A total of 46 patients (76.1% males, 35/46) were included in this analysis and contributed 133 meropenem Css. Patient’s demographic and clinical characteristics are reported in Table 1. Median (IQR) age, weight, and serum creatinine were 58.5 (54.0–67.0) years, 70.0 (60.0–80.0) kg, and 0.7 (0.4–1.2) mg/dL, respectively. Overall, hospital-acquired pneumonia and intra-abdominal infections accounted for the majority of indications for meropenem treatment (60.8%, 28/46 patients). Overall, median GFR was significantly different when using mCLCR compared to eGFRCKDEPI, eGFRCG, and eGFRMDRD (74.7 mL/min vs. 103.1 mL/min/1.73 m2 vs. 112.6 mL/min/1.73 m2 vs. 108.5 mL/min/1.73 m2, p < 0.001). No difference was observed in the median eGFR values obtained by means of the three empiric formulas. AKI was observed in 28.3% (13/46) of the subjects, and 26.1% of patients (12/46) had at least an episode of ARC.

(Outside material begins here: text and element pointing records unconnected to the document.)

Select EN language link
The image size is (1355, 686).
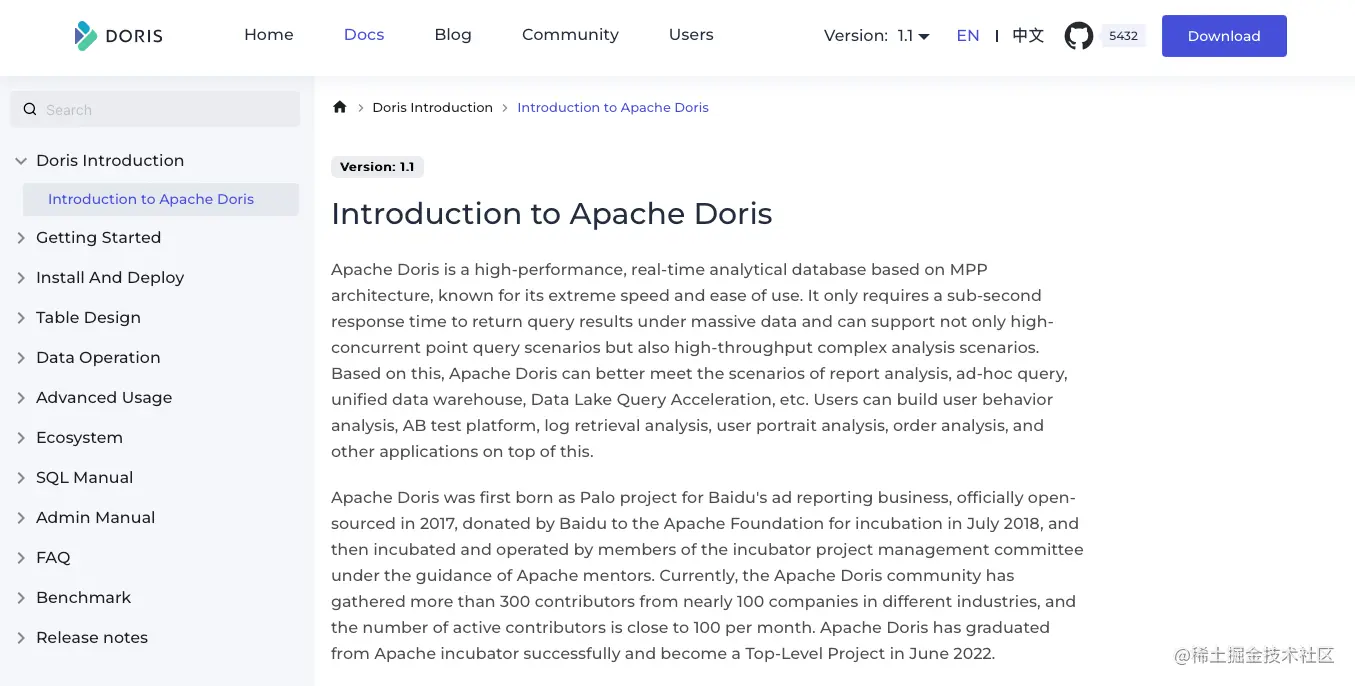pyautogui.click(x=967, y=36)
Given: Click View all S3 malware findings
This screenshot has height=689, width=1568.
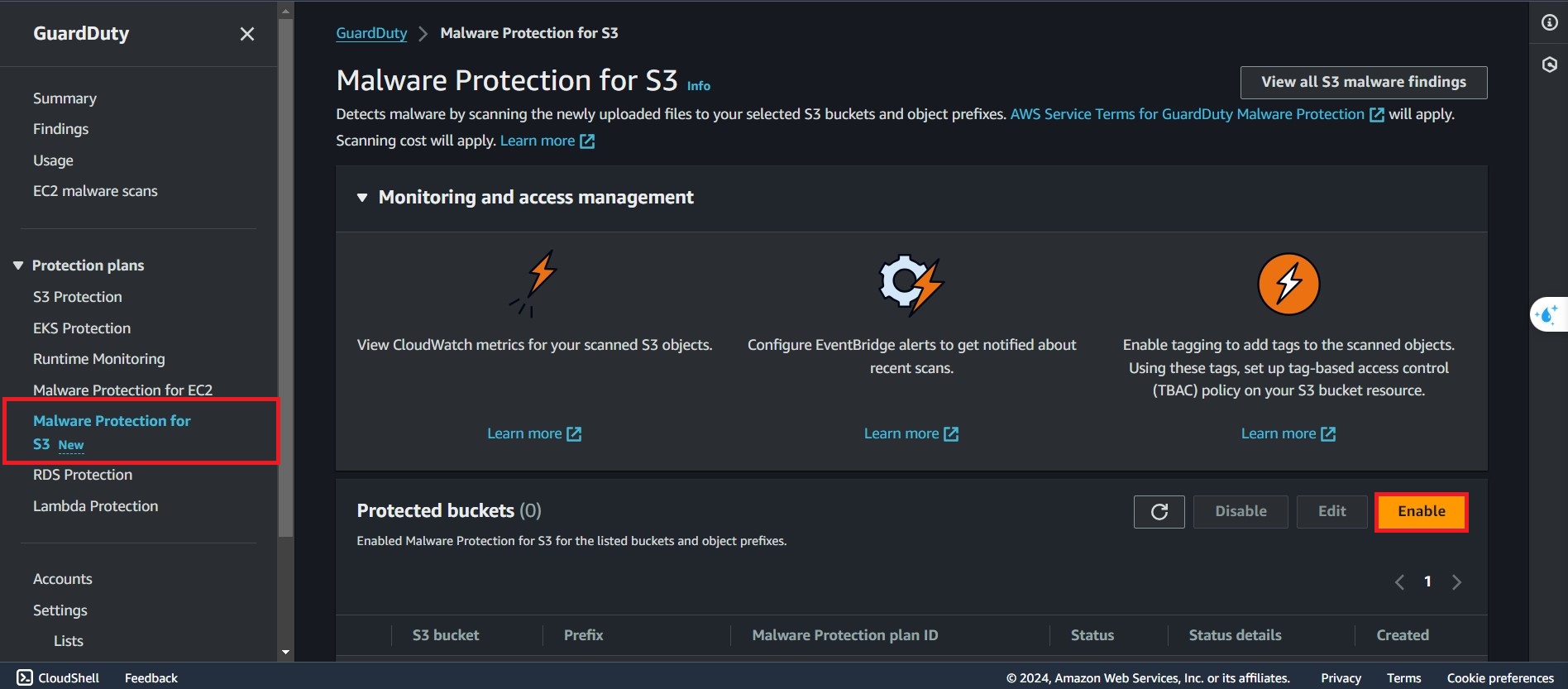Looking at the screenshot, I should click(x=1363, y=82).
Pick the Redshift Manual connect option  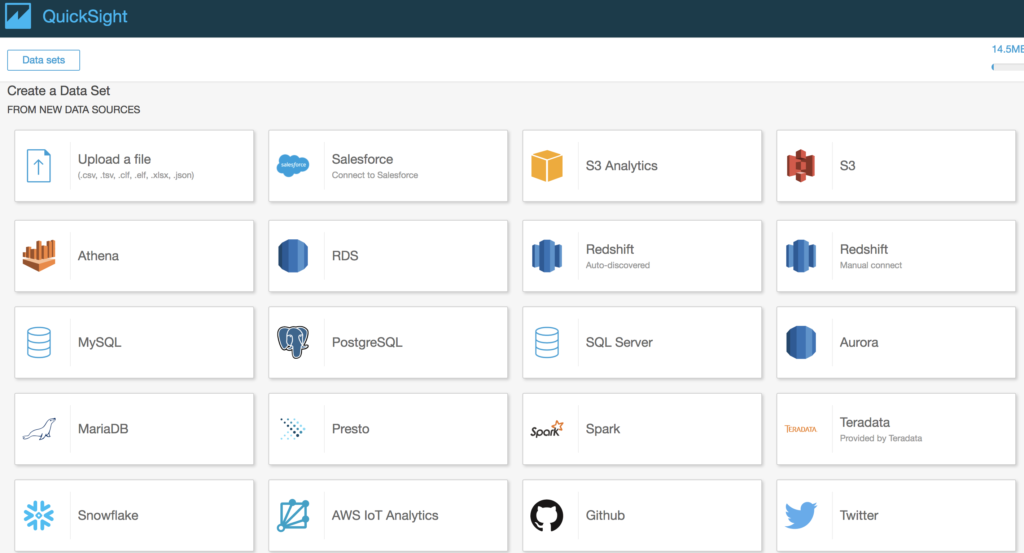[895, 256]
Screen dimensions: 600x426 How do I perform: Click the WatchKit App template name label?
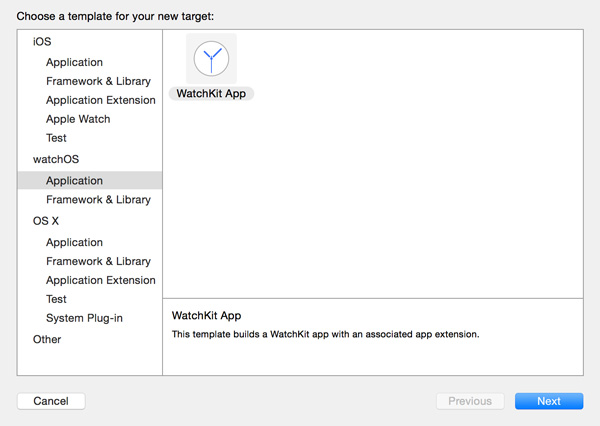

Linear regression between CLM vs. mCLCR is shown in Figure 1. Linear regressions between eGFRCKDEPI vs. mCLCR, eGFRCG vs. mCLCR, and eGFRMDRD vs. mCLCR are shown in Figure 2. Bland-Altman plots for assessing the agreement between mCLCR vs. eGFRCKDEPI, mCLCR vs. eGFRCG, and mCLCR vs. eGFRMDRD are presented in Figure 3. eGFRCG showed a better correlation with mCLCR (R2 = 0.78), compared to those of eGFRCKDEPI vs. mCLCR and eGFRMDRD vs. mCLCR (R2 = 0.62 and 0.63, respectively). Both eGFRCG and eGFRMDRD overestimated mCLCR across all ranges of renal function, while eGFRCKDEPI overestimated mCLCR up to 90 mL/min, then underestimated it.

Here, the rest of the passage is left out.